Task to carry out
Any picture in the records below stays out; return everything else exactly.
+ + + +
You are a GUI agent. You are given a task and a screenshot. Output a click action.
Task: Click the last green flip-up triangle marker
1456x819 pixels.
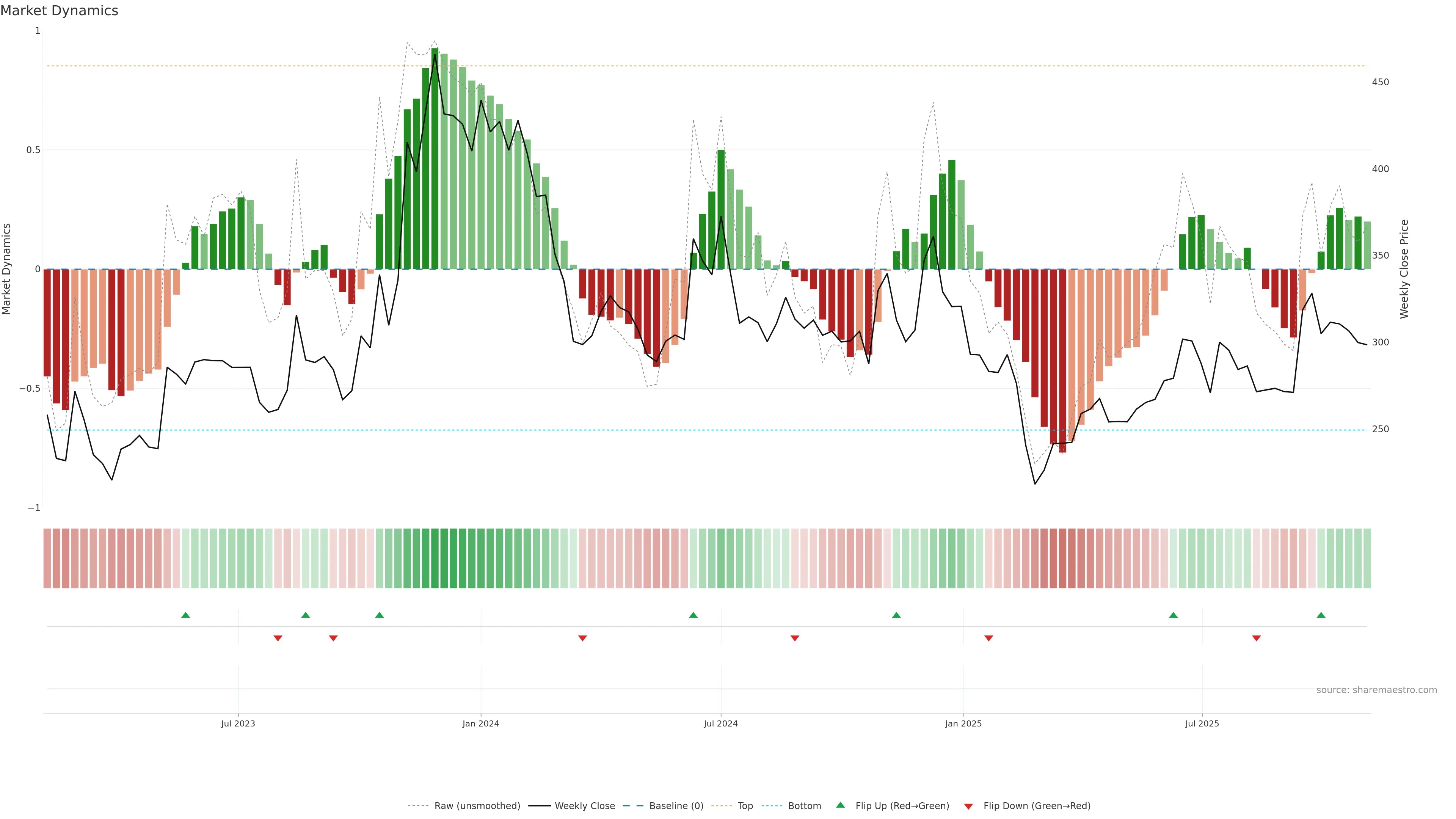(x=1321, y=615)
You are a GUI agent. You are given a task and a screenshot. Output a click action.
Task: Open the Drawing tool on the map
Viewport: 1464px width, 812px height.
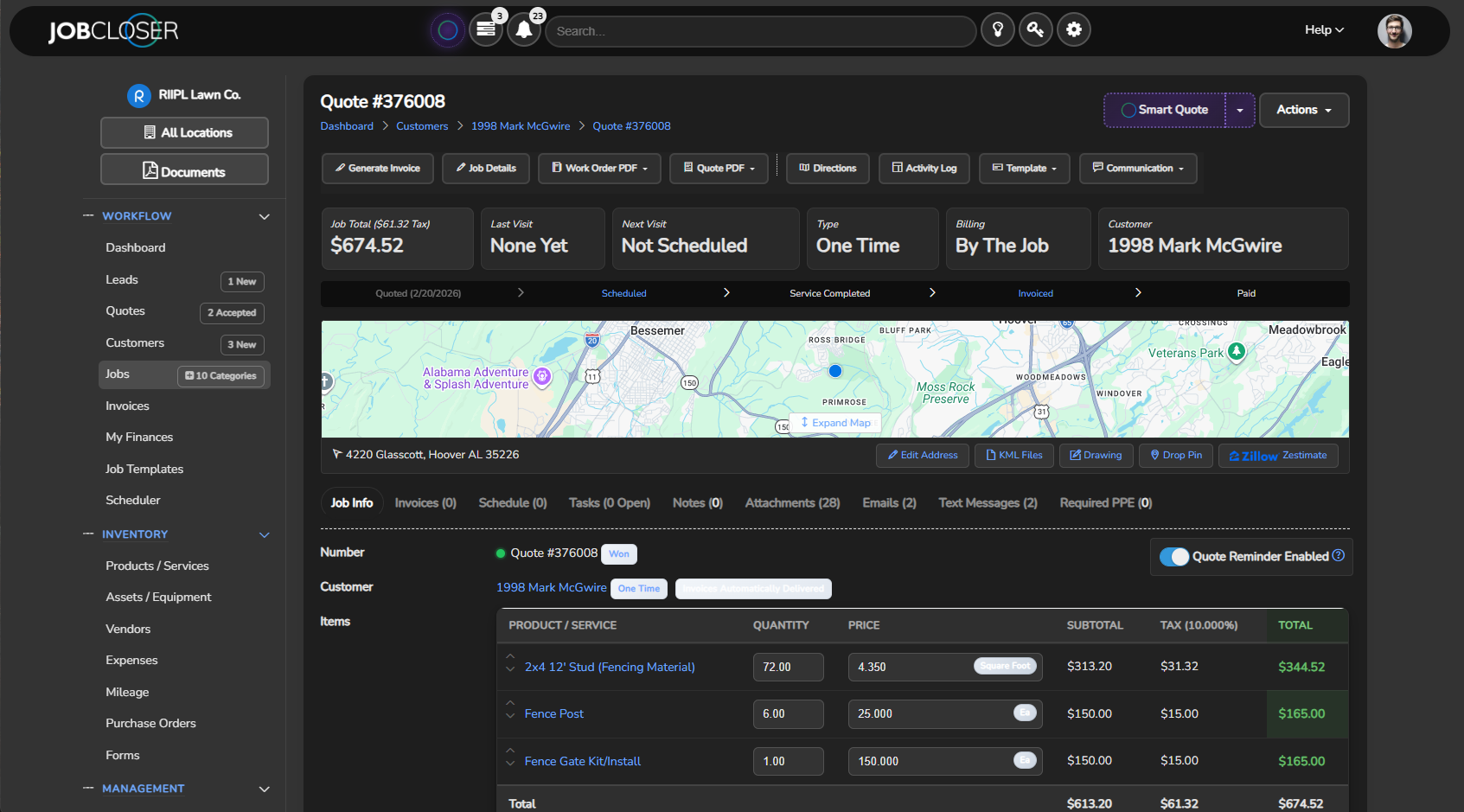(x=1096, y=455)
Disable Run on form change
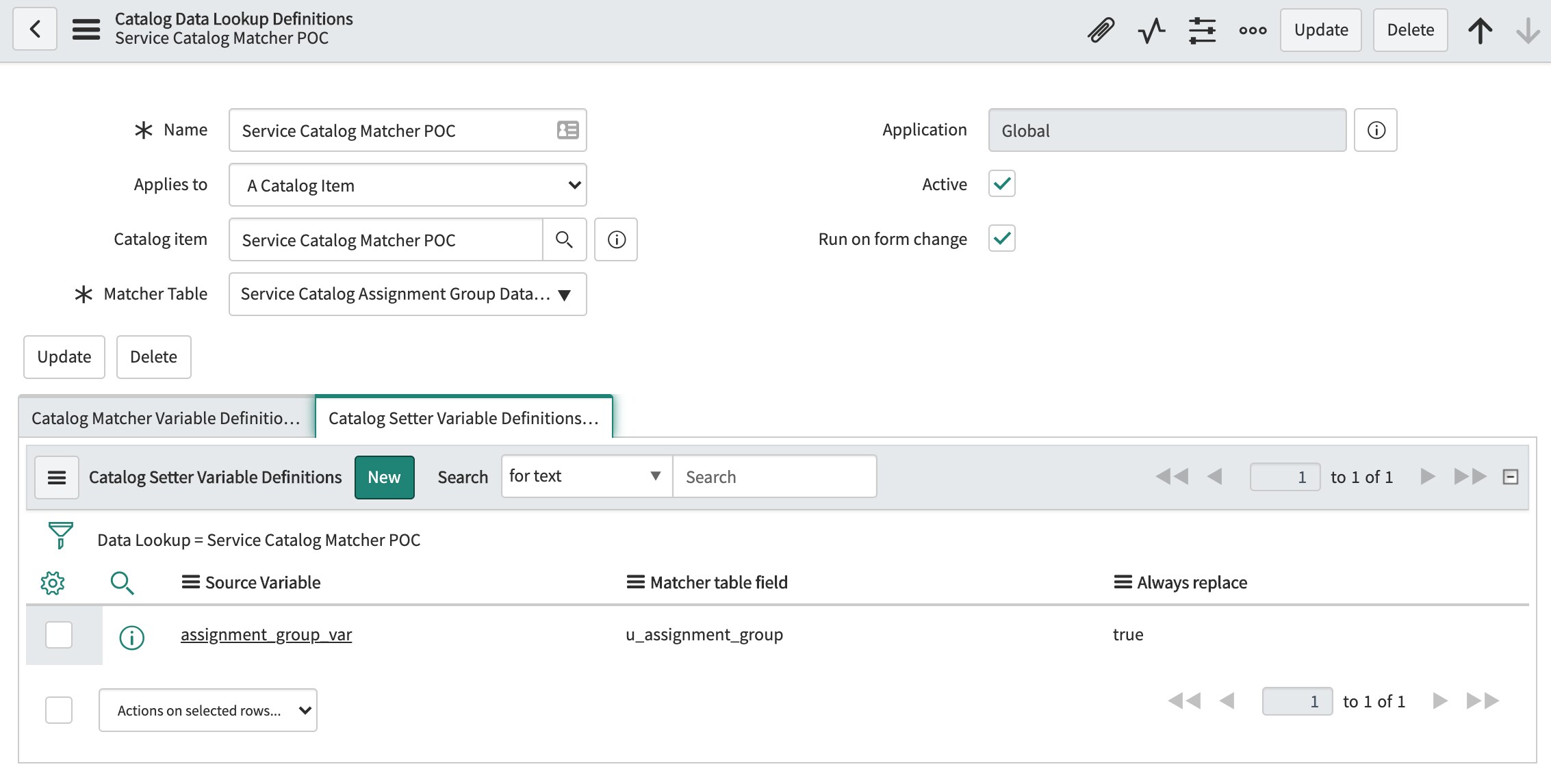This screenshot has width=1551, height=784. click(x=1001, y=238)
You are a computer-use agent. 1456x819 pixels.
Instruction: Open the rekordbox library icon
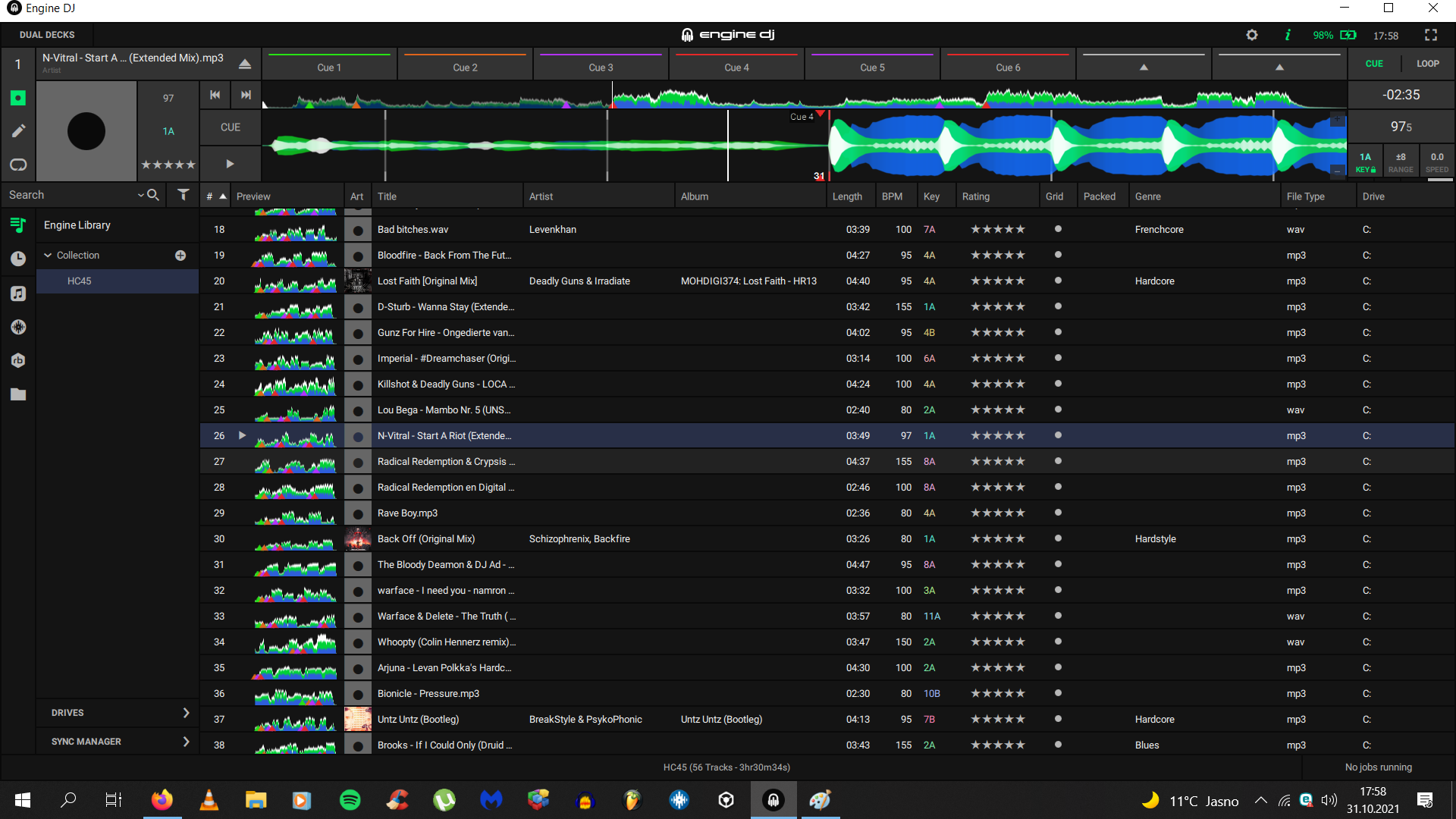[x=18, y=360]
+ + + +
Answer below
You are a GUI agent. You are given a task and a screenshot. Output a click action.
Task: Click the last green flip-up triangle marker
1456x819 pixels.
(x=1321, y=615)
You are a GUI agent. You are given a task and a screenshot. Output a click action.
Task: Open the Drawing tool on the map
Viewport: 1464px width, 812px height.
(x=1096, y=455)
Disable Run on form change
This screenshot has width=1551, height=784. click(x=1001, y=238)
You are a computer-use agent. 1456x819 pixels.
Instruction: Open the rekordbox library icon
[x=18, y=360]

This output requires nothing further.